Using neural networks, researchers from the University of Copenhagen have developed a new method to search the human genome for beneficial mutations from Neanderthals and other archaic humans. These humans are known to have interbred with modern humans, but the overall fate of the genetic material inherited from them is still largely unknown. Among others, the researchers found previously unreported mutations involved in core pathways in metabolism, blood-related diseases and immunity.
Thousands of years ago, archaic humans such as Neanderthals and Denisovans went extinct. But before that, they interbred with the ancestors of present-day humans, who still to this day carry genetic mutations from the extinct species.
Over 40 percent of the Neanderthal genome is thought to have survived in different present-day humans of non-African descent, but spread out so that any individual genome is only composed of up to two percent Neanderthal material. Some human populations also carry genetic material from Denisovans -- a mysterious group of archaic humans that may have lived in Eastern Eurasia and Oceania thousands of years ago.

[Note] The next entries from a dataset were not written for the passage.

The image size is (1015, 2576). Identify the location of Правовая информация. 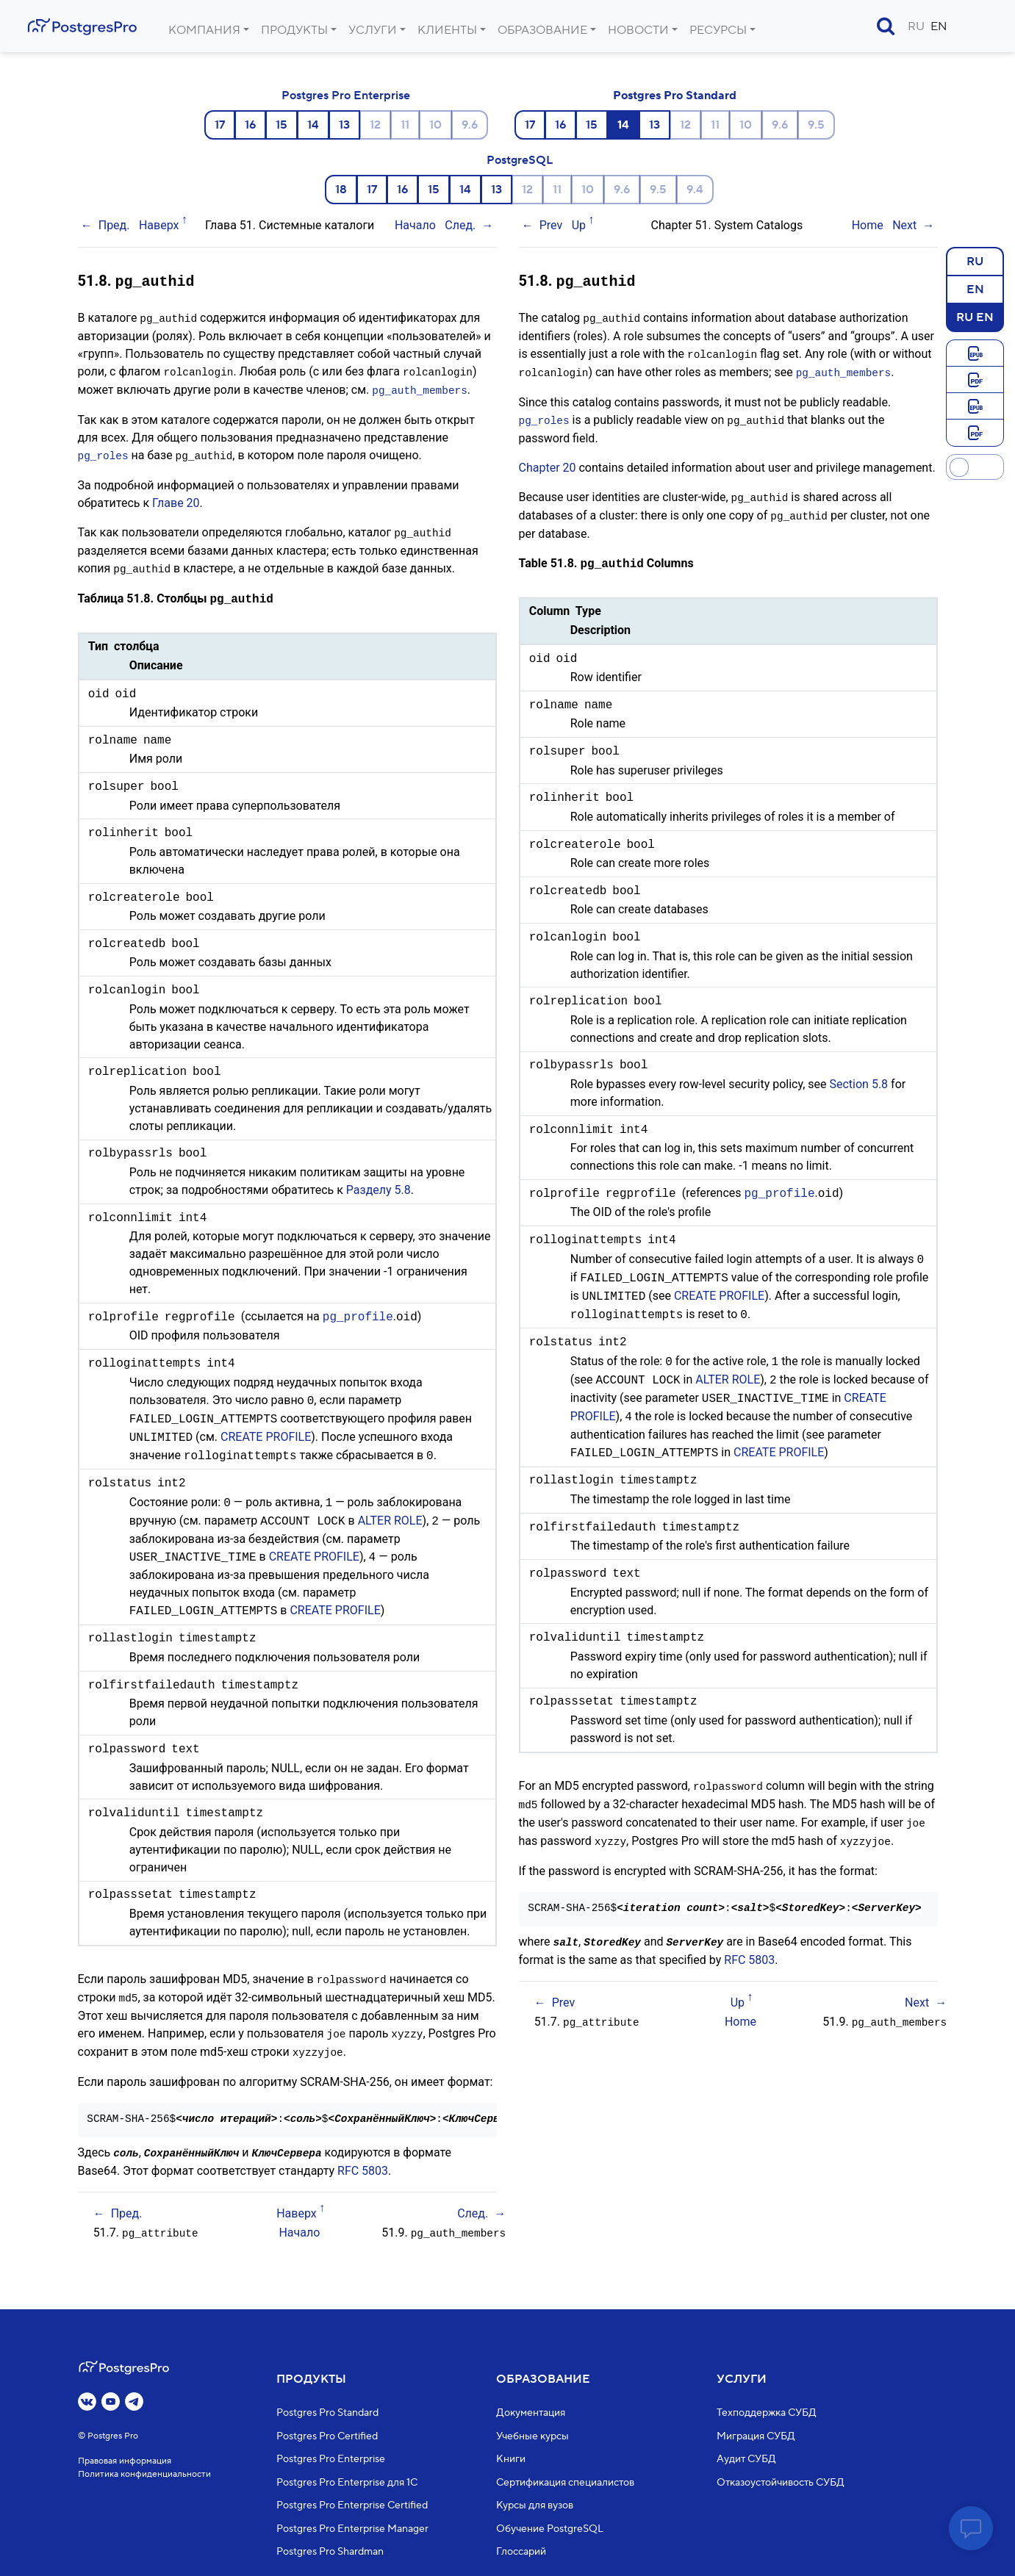
(124, 2461).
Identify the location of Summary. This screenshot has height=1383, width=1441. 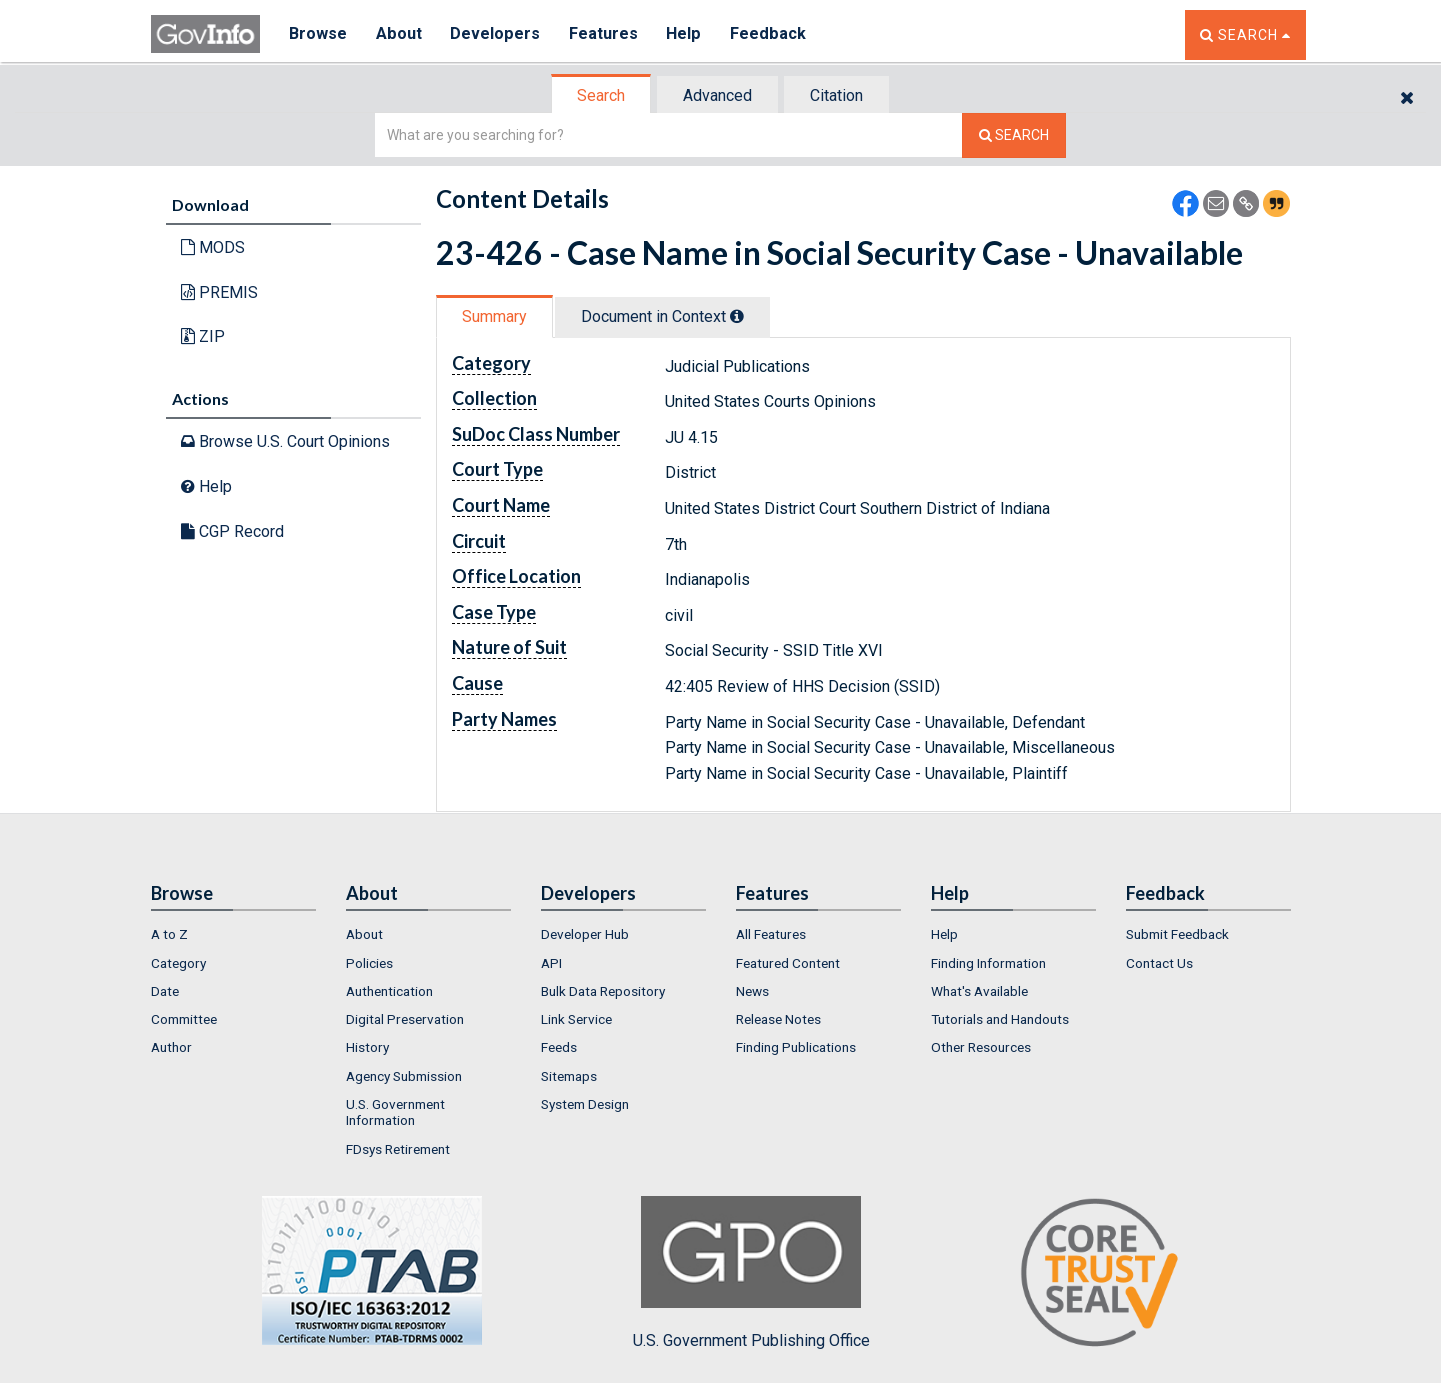
(494, 316).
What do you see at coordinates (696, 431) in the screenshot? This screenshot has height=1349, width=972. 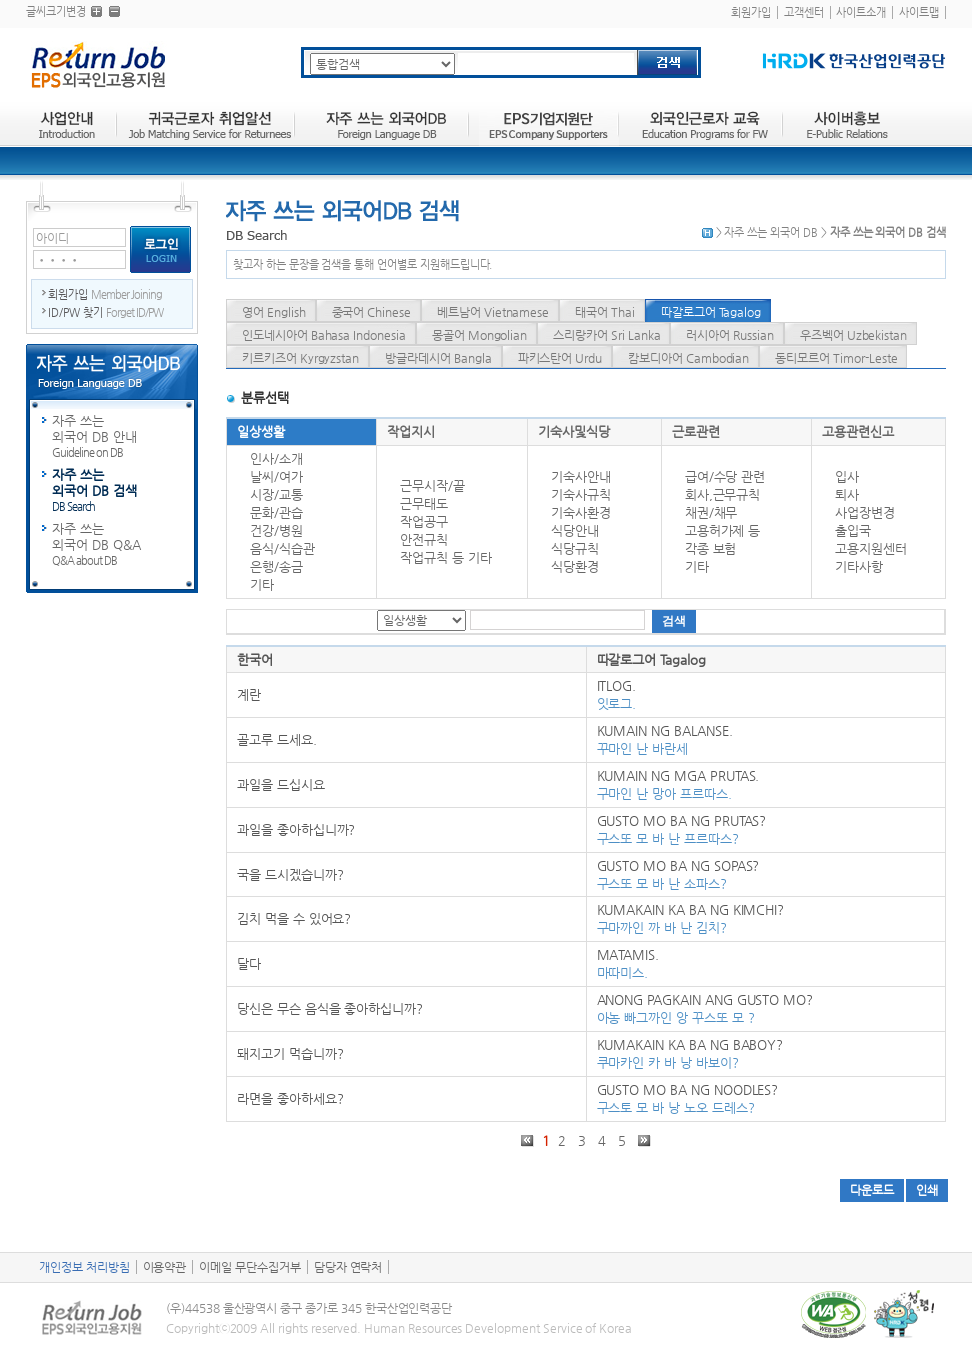 I see `근로관련` at bounding box center [696, 431].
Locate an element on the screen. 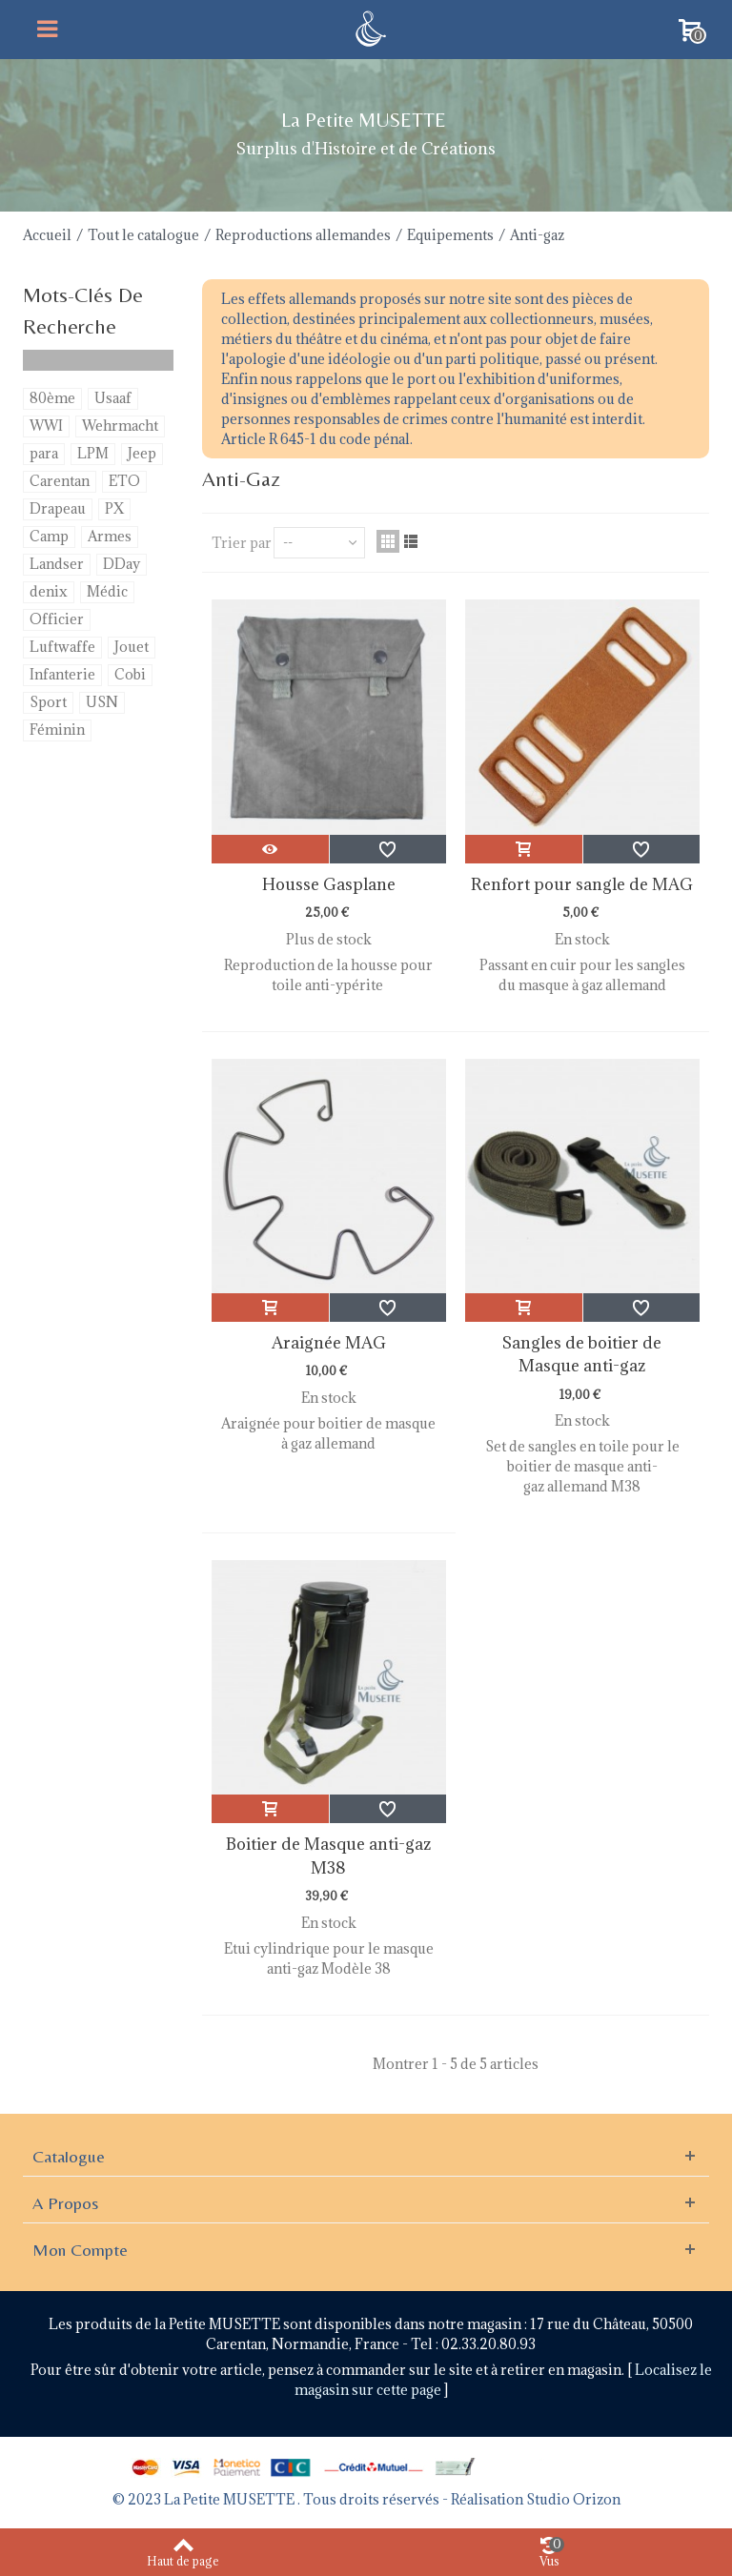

The introduction of beneficial genetic material into our gene pool, a process known as adaptive introgression, often happened because it was advantageous to humans after they expanded across the globe. To name a few examples, scientists believe some of the mutations affected skin development and metabolism. But many mutations are yet still undiscovered.
Now, researchers from GLOBE Institute at the University of Copenhagen have developed a new method using deep learning techniques to search the human genome for undiscovered mutations.
"We developed a deep learning method called 'genomatnn' that jointly models introgression, which is the transfer of genetic information between species, and natural selection. The model was developed in order to identify regions in the human genome where this introgression could have happened," says Associate Professor Fernando Racimo, GLOBE Institute, corresponding author of the new study.
"Our method is highly accurate and outcompetes previous approaches in power. We applied it to various human genomic datasets and found several candidate beneficial gene variants that were introduced into the human gene pool," he says.
The new method is based on a so-called convolutional neural network (CNN), which is a type of deep learning framework commonly used in image and video recognition.
Using hundreds of thousands of simulations, the researchers at the University of Copenhagen trained the CNN to identify patterns in images of the genome that would be produced by adaptive introgression with archaic humans.
Besides confirming already suggested genetic mutations from adaptive introgression, the researchers also discovered possible mutations that were not known to be introgressed.
"We recovered previously identified candidates for adaptive introgression in modern humans, as well as several candidates which have not previously been described," says postdoc Graham Gower, first author of the new study.
Some of the previously undescribed mutations are involved in core pathways in human metabolism and immunity.
"In European genomes, we found two strong candidates for adaptive introgression from Neanderthals in regions of the genome that affect phenotypes related to blood, including blood cell counts. In Melanesian genomes, we found candidate variants introgressed from Denisovans that potentially affected a wide range of traits, such as blood-related diseases, tumor suppression, skin development, metabolism, and various neurological diseases. It's not clear how such traits are affected in present-day carriers of the archaic variants, e.g. neutrally, positively or negatively, although historically the introgressed genetic material is assumed to have had a positive effect on those individuals carrying them," he explains.
The next stage for the research team is to adapt the method to more complex demographic and selection scenarios to understand the overall fate of Neanderthal genetic material. Graham Gower points out that the team aims to follow up on the function of the candidate variants in the genome that they found in this study.
Looking forward, it remains a challenge to search the human genome for genetic material from as yet unsampled populations, so-called ghost populations. However, the researchers are hopeful that they can further train the neural network to recognize mutations from these unsampled populations.
"Future work could also involve developing a CNN that can detect adaptive introgression from a ghost population, for cases in which genomic data from the source is unavailable," says Graham Gower.